---------- RECORD SET
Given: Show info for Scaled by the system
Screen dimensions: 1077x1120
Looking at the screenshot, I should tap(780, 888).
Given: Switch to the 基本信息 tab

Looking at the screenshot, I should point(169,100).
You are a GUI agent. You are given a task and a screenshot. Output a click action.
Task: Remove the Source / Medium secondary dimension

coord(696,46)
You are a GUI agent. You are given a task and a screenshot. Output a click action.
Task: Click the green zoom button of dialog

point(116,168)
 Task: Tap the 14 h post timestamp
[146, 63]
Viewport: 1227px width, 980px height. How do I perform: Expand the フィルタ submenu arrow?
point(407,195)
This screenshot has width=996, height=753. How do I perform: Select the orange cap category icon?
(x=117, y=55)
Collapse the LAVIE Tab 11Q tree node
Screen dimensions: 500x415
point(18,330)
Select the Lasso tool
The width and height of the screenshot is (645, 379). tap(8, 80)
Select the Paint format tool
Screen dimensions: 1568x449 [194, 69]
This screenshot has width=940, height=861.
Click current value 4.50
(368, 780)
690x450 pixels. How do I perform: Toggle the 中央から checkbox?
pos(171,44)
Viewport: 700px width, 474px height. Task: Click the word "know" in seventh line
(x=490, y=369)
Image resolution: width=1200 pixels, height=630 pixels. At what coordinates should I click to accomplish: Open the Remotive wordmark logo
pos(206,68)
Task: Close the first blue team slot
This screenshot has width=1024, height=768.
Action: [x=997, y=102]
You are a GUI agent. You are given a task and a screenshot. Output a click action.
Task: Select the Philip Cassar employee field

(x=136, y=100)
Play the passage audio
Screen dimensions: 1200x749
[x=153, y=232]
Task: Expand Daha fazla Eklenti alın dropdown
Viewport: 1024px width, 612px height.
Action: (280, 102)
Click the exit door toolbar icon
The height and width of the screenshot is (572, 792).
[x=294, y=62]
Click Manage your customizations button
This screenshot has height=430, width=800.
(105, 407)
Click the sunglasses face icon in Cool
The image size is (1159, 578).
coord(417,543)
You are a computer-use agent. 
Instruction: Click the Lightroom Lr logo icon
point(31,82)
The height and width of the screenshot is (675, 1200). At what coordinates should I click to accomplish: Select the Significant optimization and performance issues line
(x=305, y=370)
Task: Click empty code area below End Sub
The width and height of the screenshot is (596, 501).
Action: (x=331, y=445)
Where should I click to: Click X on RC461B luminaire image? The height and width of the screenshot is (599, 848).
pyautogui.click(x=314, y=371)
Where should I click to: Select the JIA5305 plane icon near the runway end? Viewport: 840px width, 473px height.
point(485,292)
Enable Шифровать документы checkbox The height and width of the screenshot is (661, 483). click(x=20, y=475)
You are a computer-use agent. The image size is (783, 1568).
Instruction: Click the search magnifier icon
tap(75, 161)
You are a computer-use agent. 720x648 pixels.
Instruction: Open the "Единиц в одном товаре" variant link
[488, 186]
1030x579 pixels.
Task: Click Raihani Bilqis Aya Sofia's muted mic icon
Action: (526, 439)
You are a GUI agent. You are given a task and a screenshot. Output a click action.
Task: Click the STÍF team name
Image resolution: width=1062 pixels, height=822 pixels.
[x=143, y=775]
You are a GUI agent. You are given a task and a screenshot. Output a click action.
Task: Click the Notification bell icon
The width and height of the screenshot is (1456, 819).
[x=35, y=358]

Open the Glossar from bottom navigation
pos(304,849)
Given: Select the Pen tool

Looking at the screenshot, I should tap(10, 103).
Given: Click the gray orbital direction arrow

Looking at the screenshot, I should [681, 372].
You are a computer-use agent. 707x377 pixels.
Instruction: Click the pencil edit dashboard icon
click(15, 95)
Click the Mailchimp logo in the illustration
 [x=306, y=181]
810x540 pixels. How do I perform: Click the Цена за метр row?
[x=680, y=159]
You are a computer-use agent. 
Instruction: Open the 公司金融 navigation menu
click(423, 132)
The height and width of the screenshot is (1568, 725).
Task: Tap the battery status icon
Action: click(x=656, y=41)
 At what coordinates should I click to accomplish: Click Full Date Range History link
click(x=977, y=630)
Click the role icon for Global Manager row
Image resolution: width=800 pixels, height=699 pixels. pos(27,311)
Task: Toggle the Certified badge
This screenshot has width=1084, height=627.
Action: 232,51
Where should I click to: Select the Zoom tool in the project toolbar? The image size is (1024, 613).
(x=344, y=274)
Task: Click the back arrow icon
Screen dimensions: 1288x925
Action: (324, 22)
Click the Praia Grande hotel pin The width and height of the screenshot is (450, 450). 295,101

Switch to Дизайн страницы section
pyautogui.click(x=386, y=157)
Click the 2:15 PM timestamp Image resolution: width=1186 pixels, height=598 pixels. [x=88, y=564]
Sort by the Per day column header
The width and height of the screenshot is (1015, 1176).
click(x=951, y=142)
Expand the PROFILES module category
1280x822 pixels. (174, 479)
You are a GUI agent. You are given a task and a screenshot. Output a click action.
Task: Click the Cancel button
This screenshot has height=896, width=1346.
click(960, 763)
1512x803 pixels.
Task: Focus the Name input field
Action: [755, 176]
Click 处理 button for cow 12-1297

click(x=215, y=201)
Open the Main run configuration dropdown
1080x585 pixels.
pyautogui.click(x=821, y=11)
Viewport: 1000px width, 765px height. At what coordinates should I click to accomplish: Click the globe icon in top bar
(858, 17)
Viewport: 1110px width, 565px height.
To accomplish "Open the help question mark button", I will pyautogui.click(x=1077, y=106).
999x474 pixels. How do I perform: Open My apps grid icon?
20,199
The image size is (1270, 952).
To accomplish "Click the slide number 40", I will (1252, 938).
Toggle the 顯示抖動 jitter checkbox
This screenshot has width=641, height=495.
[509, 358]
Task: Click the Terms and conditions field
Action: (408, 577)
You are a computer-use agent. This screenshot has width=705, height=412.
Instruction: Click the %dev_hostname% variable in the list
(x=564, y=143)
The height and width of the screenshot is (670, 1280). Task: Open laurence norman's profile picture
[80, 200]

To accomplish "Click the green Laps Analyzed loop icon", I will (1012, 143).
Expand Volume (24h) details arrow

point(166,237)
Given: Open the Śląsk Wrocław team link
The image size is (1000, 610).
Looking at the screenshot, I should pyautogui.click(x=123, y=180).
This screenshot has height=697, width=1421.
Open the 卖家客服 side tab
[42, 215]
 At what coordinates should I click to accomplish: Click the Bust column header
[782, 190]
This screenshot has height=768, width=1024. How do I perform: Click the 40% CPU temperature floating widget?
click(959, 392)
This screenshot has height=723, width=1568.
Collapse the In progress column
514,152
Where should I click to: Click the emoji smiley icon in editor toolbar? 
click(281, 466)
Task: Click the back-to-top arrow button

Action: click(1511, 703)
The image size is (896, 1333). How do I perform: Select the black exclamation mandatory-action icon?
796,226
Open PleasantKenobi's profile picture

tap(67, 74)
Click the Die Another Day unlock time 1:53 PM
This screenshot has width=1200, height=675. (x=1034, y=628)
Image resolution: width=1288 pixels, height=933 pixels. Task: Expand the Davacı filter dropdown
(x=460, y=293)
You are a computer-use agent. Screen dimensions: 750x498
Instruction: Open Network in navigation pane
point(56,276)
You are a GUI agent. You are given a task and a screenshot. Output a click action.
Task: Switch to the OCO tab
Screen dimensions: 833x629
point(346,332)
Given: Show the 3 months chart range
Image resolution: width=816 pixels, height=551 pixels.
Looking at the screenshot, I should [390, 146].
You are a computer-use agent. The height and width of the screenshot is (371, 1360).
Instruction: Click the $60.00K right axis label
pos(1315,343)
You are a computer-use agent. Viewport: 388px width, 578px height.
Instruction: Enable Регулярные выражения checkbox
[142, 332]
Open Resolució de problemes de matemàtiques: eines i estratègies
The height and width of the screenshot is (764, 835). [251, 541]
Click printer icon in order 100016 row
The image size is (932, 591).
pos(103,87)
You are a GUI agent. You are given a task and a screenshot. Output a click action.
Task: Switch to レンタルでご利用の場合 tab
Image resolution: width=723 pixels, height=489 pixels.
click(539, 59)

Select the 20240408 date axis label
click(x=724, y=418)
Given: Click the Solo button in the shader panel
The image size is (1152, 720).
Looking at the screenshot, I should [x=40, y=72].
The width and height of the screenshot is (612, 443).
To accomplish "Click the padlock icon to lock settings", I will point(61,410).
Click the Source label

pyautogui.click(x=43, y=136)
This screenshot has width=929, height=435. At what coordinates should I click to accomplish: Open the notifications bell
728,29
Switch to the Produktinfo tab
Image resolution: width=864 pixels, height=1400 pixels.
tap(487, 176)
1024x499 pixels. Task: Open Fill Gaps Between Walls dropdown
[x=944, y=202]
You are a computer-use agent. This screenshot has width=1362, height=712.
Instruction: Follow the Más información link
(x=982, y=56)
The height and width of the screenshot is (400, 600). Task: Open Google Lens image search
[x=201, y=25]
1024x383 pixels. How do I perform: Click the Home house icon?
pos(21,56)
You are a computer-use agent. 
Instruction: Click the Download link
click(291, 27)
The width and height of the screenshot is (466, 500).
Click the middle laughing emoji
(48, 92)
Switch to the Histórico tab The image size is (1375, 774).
--------------------
Looking at the entries, state how many lines hold the string "Show", with the number as the sole reply.

2